Every line below that mentions the word "Given" should be copied out.
═══ MATERIAL SUPPLIED ═══
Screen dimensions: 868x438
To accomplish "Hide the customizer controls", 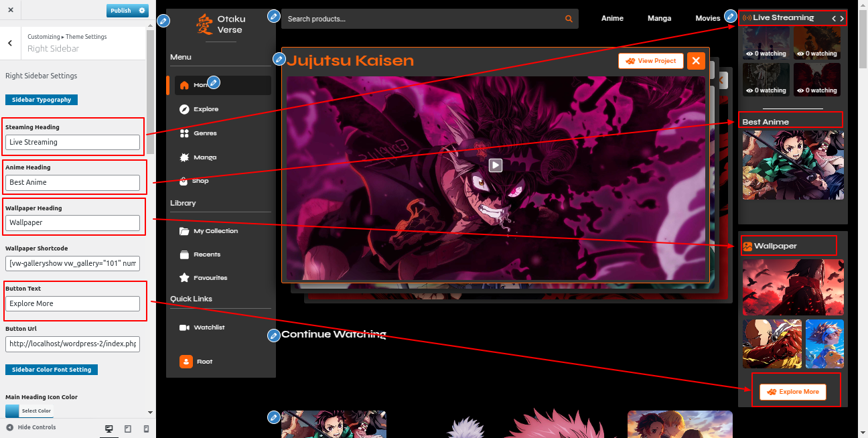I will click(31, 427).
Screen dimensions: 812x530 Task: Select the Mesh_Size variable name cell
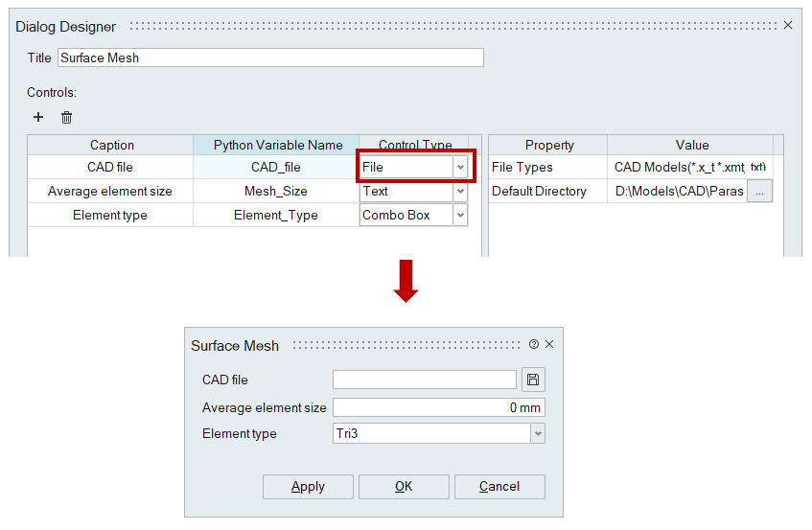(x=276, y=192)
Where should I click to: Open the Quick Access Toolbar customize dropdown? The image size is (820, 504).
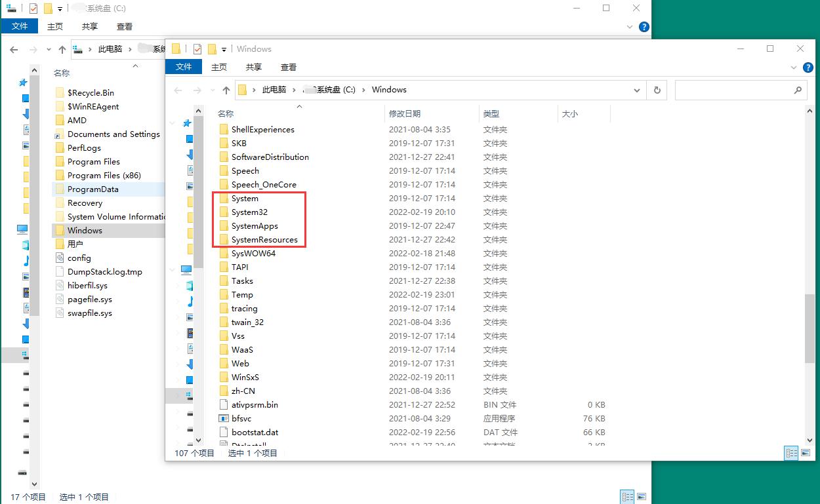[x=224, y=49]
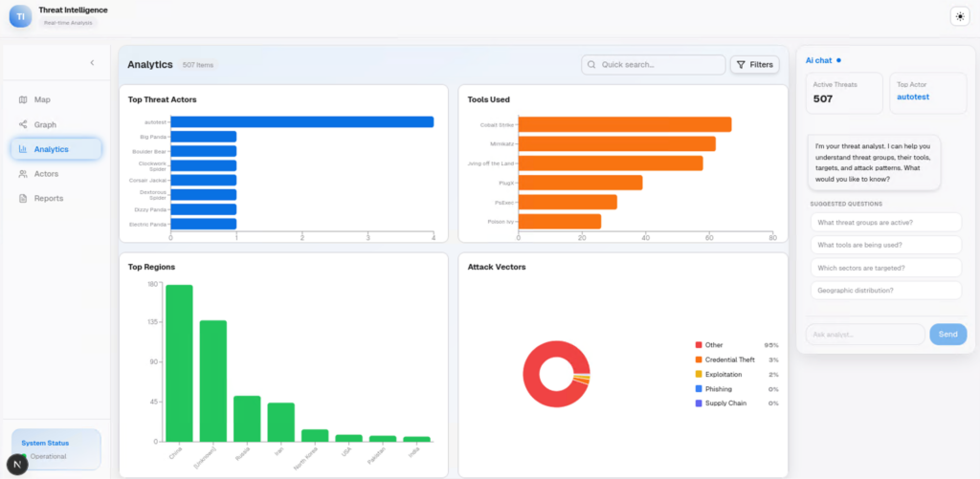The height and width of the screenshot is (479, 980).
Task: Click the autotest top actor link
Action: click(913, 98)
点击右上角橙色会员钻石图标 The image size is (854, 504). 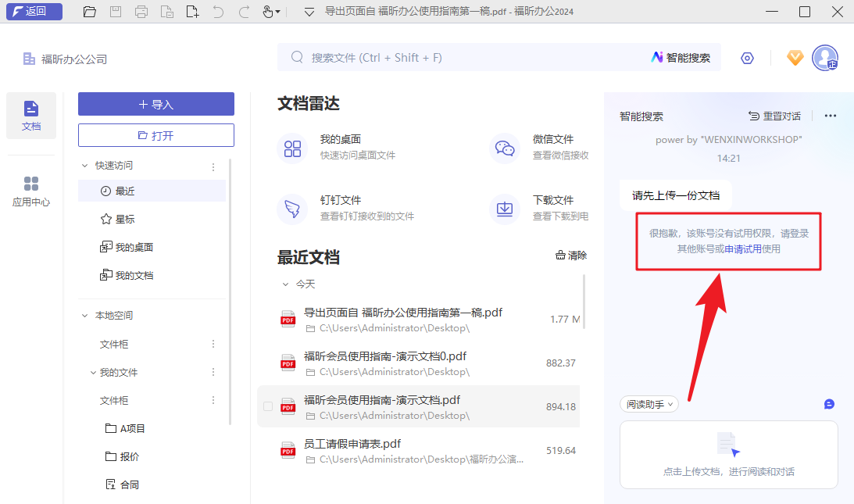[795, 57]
═══
═══ MATERIAL SUPPLIED ═══
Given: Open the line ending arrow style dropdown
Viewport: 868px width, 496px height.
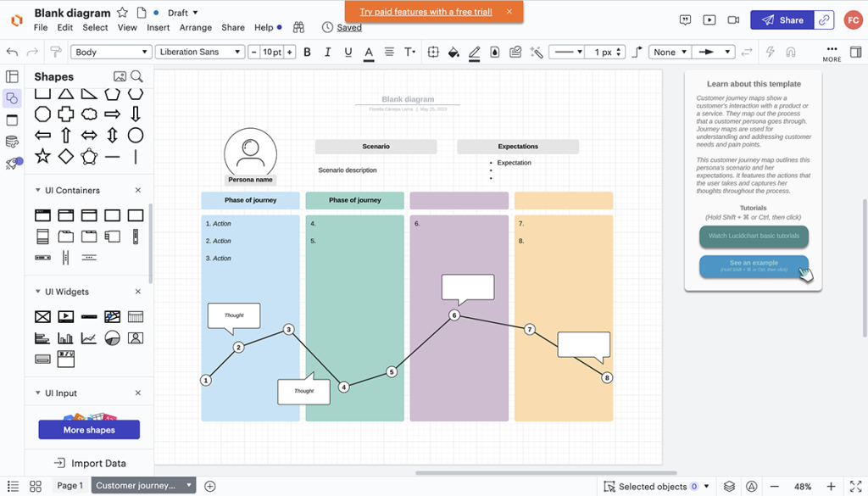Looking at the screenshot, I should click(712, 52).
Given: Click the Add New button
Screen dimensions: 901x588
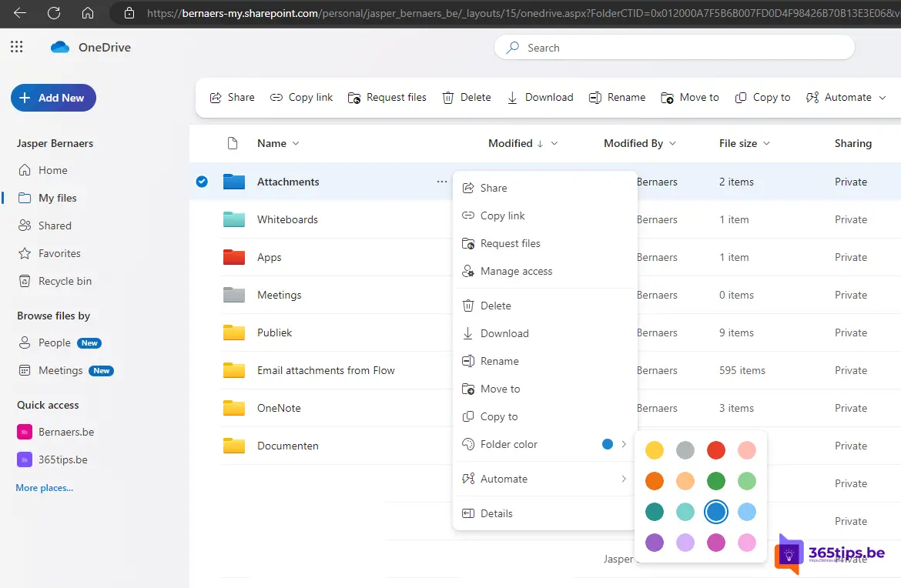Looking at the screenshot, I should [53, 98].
═══
• [RESULT]:
Given: Open the line ending arrow style dropdown
Given: Click the Add New button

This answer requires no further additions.